La película de todas las noches
No hay mayor expresión de vida que una mujer con un bebé en brazos. Con esa imagen volvió ella; nada fuera de lo común: era neonatóloga. En su largo derrotero recibió en la sala de partos a centenares de hijos, además de los propios. Ahora, en el sueño, no solo estaba viva y en acción sino que la emoción que generaba toda la escena era como una pintura realista que de pronto se animaba para devolverla hasta hoy. Un rayo de sol entraba por la ventana y le hacía brillar un destello violáceo a la altura del flequillo, entonces me sorprendía: “¿Te pintaste un mechón?”. Ella carcajeaba hasta con la última muela a la vez que ironizaba, que no, que sería un efecto de la capelu: “Ya no sé más qué hacer con el pelo”. Después, dejaba al bebé sobre una cuna transparente y lo tapaba con una manta de hilo tejida a mano (del mismo lila y con el mismo punto que aquel otro saquito que le hizo a mi hija, su sobrina, cuando apenas había aprendido a caminar) y me decía que la guardara para el próximo. “No será mío”, le avisaba, como si hiciera falta, y ella bromeaba conmovida con que tal vez pronto se convertiría en una regia abuela fantasma.
Míercoles, 7.45 AM. Anoté todo esto rapidísimo porque suelo ser buena alumna –no sé si tan buena, aplicada sí- y, siguiendo al pie de la letra las recomendaciones para escribir un sueñario que describe El oráculo de la noche (Debate), di el primer paso para aprender a recordar. Al menos así lo cree Sidarta Ribeiro, el neurocientífico brasileño que recientemente publicó este estudio histórico, antropológico, biológico, psicoanalítico y literario de más de 500 páginas sobre uno de los grandes enigmas de la humanidad: asegura que si describimos los sueños al despertar se enriquece enormemente la vida onírica. Para eso, fuera del diván –al que va y del que viene todo el tiempo–, el especialista receta un poco de autosugestión y la disciplina de mantenerse inmóvil en la cama al despertar, para que se abra la prolífica caja de Pandora. “Puede consistir en repetir, un minuto antes de acostarse: ‘Soñaré, lo recordaré y lo contaré’”, propone. Y luego avisa: “Si el primer día este ejercicio reporta unas pocas frases inconexas, después de una semana es frecuente llenar páginas enteras. La verdad es que soñamos durante casi toda la noche, e incluso en la vigilia, aunque a eso lo llamemos ‘imaginación’”.

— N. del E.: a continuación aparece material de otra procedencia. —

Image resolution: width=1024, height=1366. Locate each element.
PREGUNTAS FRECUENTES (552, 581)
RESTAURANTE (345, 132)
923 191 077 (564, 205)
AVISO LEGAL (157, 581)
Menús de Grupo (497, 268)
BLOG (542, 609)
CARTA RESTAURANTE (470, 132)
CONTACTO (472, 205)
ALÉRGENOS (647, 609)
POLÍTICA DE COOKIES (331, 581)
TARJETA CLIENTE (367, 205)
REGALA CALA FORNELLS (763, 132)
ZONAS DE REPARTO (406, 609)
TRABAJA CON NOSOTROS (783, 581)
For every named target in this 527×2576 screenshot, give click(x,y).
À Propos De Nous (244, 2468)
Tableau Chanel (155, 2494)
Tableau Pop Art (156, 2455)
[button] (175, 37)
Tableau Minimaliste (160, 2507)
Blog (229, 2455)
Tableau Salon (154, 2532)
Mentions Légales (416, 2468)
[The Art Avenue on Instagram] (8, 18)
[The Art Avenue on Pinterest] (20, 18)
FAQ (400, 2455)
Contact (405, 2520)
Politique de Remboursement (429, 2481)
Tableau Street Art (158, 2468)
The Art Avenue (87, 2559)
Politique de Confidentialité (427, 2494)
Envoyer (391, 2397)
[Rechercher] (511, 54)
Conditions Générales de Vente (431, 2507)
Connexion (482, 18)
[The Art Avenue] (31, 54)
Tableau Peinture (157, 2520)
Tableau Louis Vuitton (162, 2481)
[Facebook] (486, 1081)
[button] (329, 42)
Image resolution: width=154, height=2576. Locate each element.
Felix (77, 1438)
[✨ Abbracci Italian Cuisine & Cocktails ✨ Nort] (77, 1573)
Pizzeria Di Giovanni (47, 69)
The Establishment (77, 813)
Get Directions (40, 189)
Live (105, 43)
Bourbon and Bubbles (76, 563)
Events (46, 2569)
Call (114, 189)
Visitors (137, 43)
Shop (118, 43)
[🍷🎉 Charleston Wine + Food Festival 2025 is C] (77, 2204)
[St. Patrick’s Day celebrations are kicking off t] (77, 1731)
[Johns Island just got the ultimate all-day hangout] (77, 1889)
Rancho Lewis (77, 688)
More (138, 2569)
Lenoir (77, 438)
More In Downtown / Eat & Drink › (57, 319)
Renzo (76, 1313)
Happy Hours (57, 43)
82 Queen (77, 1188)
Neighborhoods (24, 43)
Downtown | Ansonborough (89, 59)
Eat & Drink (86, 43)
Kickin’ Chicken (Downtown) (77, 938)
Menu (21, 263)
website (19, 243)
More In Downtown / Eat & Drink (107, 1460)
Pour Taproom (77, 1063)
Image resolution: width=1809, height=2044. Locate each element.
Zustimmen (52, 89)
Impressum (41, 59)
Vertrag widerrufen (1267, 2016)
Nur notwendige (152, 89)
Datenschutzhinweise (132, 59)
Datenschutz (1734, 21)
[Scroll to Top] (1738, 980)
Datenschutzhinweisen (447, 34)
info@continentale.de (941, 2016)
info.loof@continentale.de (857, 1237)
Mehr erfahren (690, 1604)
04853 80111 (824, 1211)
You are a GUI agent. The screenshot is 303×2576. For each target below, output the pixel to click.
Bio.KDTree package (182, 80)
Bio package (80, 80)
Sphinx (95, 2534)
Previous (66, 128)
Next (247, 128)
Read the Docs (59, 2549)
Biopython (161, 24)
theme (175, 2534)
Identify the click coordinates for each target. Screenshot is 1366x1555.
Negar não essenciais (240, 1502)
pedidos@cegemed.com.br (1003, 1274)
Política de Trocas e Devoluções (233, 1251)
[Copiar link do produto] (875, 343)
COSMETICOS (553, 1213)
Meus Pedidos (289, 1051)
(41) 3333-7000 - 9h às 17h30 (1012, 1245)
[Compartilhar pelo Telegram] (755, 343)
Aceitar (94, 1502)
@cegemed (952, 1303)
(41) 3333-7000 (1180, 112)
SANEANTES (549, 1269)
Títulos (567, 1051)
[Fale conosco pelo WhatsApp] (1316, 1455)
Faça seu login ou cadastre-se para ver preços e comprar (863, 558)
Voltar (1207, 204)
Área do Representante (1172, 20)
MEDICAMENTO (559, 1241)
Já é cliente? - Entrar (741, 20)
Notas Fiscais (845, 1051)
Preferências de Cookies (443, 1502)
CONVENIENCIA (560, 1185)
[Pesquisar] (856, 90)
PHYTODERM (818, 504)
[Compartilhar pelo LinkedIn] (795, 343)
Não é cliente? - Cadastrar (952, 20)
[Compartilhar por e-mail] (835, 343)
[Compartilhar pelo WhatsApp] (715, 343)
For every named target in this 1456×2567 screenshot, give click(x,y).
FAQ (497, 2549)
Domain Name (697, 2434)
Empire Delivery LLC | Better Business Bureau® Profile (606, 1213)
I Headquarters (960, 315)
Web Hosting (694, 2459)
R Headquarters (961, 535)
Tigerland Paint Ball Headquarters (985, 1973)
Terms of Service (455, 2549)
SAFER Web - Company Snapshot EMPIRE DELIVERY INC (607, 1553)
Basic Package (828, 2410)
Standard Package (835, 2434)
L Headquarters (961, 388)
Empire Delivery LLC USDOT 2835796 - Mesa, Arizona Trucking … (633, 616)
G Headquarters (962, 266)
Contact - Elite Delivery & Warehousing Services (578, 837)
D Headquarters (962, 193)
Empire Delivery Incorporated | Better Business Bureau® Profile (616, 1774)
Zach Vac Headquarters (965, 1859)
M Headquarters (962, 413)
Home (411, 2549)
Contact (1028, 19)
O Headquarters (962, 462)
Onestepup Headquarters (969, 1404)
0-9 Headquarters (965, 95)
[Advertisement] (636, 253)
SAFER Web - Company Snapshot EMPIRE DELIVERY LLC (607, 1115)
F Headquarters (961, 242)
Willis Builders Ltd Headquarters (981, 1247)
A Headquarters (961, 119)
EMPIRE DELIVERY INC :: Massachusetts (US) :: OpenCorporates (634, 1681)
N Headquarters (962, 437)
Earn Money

Reflotar la vieja idea de llevar un diario de sueños podría ser un fracaso también esta vez. Pero por qué no intentarlo a la par de la lectura: como a casi todos los mortales el tema de conocer, entender y explicarse qué es lo que ocurre en nuestra mente o en el sótano de la conciencia me resulta deslumbrante. Para algunos, el atractivo puede proceder de lo ancestral, del “oráculo” al que alude el título, de los dioses. No pasamos a la página 19 sin que se nos recuerde el asidero de un gran temor: que Hipnos, el dios griego del sueño, es hermano gemelo de Tánatos, el dios de la muerte, y ambos hijos de Nix, la Noche. Para otros, tal vez el encanto esté alrededor de Freud, los restos diurnos, la represión y cantidad de conceptos que pareciéramos dominar con fluidez en la conversación cotidiana, pero con los que no es sencillo lidiar. O la fascinación que produce la maquinaria cerebral, las ondas lentas versus el movimiento REM, y el material del que están hechos los sueños, por comenzar a hablar de la vertiente científica. Personalmente, desde chica me sedujo ese mágico poliedro de significados que encierra la palabra sueño, que quiere decir incluso cosas que experimentamos despiertos. Es el plan futuro (“el sueño de mi vida”); el deseo, gran sinónimo; las ganas de dormir; la actividad onírica; aquello que carece de fundamento. El abordaje del libro es justamente general, reparte un capítulo para el interés de cada posible lector (si no todos), y concilia pasado y futuro, tanto que titula a un apartado Genes y memes.
“Es más mío lo que sueño que lo que toco”, canta Drexler del otro lado del río y Ribeiro lo tararea también desde Brasil. Un lindo epígrafe para el nuevo diario.